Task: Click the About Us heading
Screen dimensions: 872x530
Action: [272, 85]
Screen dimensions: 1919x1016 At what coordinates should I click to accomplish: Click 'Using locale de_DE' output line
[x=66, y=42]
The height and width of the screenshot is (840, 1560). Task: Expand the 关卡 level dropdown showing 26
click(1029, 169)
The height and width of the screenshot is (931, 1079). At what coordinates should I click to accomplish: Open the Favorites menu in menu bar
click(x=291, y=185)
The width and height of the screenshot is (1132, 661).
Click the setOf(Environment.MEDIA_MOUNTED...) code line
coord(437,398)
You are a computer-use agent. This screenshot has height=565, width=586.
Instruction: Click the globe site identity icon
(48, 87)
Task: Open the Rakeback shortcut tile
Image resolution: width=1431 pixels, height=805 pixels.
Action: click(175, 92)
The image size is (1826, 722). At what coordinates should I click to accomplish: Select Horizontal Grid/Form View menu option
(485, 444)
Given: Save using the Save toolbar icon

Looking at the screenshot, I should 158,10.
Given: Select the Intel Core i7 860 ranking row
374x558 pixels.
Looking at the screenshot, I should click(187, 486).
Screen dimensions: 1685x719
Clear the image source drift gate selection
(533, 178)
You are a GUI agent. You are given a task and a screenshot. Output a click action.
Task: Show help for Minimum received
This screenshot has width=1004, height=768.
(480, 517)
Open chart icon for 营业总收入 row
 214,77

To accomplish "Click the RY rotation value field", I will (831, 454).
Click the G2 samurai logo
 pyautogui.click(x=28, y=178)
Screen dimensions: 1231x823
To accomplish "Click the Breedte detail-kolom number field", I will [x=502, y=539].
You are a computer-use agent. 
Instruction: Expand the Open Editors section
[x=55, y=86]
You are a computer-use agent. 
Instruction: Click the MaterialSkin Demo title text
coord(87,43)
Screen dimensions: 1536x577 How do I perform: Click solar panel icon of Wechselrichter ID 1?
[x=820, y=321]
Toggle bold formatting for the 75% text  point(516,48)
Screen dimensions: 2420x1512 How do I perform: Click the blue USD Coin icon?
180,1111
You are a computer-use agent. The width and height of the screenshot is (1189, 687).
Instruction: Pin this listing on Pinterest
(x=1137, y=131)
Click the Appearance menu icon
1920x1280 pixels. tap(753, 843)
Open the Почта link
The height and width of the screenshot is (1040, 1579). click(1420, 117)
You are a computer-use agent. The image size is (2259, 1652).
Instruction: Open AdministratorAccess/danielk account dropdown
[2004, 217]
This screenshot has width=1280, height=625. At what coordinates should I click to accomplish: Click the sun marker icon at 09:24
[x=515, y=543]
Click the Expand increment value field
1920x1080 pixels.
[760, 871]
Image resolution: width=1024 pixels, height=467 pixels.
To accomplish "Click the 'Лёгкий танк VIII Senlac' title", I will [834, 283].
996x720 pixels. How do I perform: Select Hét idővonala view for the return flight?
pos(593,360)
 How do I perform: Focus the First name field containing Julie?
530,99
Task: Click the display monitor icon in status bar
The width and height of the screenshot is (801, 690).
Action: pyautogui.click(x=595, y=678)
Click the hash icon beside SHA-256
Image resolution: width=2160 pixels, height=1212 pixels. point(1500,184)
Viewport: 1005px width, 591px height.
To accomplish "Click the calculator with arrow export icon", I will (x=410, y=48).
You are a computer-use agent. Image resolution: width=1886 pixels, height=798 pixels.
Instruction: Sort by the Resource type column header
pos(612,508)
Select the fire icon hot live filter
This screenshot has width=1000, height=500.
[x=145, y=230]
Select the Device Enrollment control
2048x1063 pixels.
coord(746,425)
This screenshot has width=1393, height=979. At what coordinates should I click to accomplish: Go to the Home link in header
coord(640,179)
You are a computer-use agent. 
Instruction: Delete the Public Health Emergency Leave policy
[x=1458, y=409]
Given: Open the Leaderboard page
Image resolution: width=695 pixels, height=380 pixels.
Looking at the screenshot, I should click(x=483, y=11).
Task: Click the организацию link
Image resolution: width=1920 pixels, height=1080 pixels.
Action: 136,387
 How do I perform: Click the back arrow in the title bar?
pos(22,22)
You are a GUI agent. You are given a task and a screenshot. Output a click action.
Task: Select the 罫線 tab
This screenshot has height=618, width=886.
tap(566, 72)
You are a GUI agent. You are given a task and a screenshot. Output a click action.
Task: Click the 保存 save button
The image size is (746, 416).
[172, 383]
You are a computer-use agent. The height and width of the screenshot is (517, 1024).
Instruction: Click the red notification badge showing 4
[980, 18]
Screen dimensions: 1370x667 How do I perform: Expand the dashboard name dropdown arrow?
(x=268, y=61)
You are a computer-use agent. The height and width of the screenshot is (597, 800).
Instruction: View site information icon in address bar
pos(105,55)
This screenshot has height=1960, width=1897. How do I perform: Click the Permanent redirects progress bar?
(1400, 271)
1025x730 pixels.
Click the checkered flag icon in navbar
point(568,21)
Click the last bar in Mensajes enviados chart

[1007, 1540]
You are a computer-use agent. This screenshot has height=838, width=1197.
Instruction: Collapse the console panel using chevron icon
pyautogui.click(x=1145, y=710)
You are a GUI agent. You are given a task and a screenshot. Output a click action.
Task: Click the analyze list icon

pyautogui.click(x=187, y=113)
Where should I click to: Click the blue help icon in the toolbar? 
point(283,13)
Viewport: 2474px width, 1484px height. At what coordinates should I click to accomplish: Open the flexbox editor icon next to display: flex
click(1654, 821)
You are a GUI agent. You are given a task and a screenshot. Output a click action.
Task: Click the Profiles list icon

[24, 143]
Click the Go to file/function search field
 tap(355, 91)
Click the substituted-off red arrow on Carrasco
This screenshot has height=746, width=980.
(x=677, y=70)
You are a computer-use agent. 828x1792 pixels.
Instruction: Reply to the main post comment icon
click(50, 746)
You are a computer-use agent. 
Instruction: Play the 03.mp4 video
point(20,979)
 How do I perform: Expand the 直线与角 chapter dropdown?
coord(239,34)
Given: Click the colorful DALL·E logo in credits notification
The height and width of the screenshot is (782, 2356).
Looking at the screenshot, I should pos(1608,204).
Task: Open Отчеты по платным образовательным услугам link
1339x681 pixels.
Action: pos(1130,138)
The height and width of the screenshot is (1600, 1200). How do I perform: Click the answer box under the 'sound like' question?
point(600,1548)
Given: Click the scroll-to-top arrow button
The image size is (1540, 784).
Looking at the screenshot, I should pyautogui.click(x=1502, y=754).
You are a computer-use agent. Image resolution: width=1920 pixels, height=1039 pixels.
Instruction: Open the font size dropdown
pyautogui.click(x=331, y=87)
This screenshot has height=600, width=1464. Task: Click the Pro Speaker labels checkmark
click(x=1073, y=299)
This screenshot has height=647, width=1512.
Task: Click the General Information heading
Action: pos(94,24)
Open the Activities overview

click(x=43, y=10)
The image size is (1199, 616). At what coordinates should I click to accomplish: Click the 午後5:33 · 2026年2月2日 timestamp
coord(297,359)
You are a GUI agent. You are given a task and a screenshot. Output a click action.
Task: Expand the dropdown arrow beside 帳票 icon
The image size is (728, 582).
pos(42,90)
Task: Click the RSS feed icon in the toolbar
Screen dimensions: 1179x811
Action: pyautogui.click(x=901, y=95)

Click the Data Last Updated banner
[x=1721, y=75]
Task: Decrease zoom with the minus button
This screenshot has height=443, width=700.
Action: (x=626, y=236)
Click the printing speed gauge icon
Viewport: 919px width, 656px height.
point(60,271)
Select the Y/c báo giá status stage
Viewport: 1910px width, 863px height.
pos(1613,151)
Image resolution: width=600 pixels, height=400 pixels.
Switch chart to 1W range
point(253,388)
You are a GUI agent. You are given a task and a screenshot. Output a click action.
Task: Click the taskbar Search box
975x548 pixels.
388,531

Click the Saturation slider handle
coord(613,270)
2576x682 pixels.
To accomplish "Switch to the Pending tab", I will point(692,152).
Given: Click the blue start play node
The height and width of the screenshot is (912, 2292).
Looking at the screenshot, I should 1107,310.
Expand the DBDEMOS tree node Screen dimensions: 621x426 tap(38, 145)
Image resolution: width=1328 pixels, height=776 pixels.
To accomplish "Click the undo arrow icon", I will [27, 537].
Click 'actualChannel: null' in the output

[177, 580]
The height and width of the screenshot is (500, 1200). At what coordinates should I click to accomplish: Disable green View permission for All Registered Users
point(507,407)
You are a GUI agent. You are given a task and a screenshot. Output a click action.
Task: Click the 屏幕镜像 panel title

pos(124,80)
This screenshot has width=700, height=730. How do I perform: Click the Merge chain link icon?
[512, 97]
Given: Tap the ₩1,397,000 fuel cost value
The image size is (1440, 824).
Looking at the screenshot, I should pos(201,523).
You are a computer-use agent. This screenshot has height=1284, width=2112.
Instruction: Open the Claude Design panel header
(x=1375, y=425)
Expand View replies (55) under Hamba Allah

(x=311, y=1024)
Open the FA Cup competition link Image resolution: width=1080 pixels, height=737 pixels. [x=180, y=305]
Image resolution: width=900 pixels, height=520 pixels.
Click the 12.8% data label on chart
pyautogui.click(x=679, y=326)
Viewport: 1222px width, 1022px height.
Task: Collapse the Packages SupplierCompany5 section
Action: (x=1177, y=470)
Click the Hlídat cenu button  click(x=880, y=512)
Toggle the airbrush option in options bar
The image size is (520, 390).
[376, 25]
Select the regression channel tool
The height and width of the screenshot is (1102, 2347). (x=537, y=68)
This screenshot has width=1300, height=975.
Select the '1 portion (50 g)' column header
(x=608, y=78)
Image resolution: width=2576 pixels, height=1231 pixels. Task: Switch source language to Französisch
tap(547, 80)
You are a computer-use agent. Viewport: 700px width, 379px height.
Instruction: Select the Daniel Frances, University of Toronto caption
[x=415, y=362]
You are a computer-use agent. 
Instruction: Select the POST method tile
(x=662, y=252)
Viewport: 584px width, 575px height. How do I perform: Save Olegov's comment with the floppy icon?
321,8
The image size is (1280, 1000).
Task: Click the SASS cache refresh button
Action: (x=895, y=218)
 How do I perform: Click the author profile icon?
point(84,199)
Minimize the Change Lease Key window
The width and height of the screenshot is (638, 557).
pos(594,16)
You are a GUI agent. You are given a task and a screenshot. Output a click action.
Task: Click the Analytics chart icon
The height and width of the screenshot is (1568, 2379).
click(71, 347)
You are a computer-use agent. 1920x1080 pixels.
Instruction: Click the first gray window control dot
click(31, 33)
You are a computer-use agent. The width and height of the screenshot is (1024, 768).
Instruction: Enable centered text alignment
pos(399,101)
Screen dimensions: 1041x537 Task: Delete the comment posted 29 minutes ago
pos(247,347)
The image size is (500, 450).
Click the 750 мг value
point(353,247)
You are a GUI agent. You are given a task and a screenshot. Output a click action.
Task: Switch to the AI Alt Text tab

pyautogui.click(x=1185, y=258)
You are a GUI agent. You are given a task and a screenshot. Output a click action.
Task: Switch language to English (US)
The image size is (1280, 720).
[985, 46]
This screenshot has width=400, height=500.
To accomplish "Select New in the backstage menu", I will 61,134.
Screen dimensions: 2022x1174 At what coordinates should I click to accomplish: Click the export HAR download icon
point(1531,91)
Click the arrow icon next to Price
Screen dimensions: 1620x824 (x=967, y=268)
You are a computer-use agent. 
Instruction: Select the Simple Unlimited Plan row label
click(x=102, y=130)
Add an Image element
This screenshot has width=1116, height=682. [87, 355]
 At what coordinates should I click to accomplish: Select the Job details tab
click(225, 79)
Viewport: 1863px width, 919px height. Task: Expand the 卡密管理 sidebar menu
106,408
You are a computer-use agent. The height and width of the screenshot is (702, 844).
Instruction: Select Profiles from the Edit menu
------------------------------------------------------------------------
### EXERCISE
Set down the lines of the data above, unchanged, from the line holding "Click the Data Last Updated banner" through the line holding "pos(124,80)", both included.

### WRITTEN RESPONSE
Click the Data Last Updated banner
[x=1721, y=75]
Task: Decrease zoom with the minus button
This screenshot has height=443, width=700.
Action: (x=626, y=236)
Click the printing speed gauge icon
Viewport: 919px width, 656px height.
point(60,271)
Select the Y/c báo giá status stage
Viewport: 1910px width, 863px height.
pos(1613,151)
Image resolution: width=600 pixels, height=400 pixels.
Switch chart to 1W range
point(253,388)
You are a GUI agent. You are given a task and a screenshot. Output a click action.
Task: Click the taskbar Search box
975x548 pixels.
388,531

Click the Saturation slider handle
coord(613,270)
2576x682 pixels.
To accomplish "Switch to the Pending tab", I will point(692,152).
Given: Click the blue start play node
The height and width of the screenshot is (912, 2292).
Looking at the screenshot, I should 1107,310.
Expand the DBDEMOS tree node Screen dimensions: 621x426 tap(38, 145)
Image resolution: width=1328 pixels, height=776 pixels.
To accomplish "Click the undo arrow icon", I will [27, 537].
Click 'actualChannel: null' in the output

[177, 580]
The height and width of the screenshot is (500, 1200). At what coordinates should I click to accomplish: Disable green View permission for All Registered Users
point(507,407)
You are a GUI agent. You are given a task and a screenshot. Output a click action.
Task: Click the 屏幕镜像 panel title

pos(124,80)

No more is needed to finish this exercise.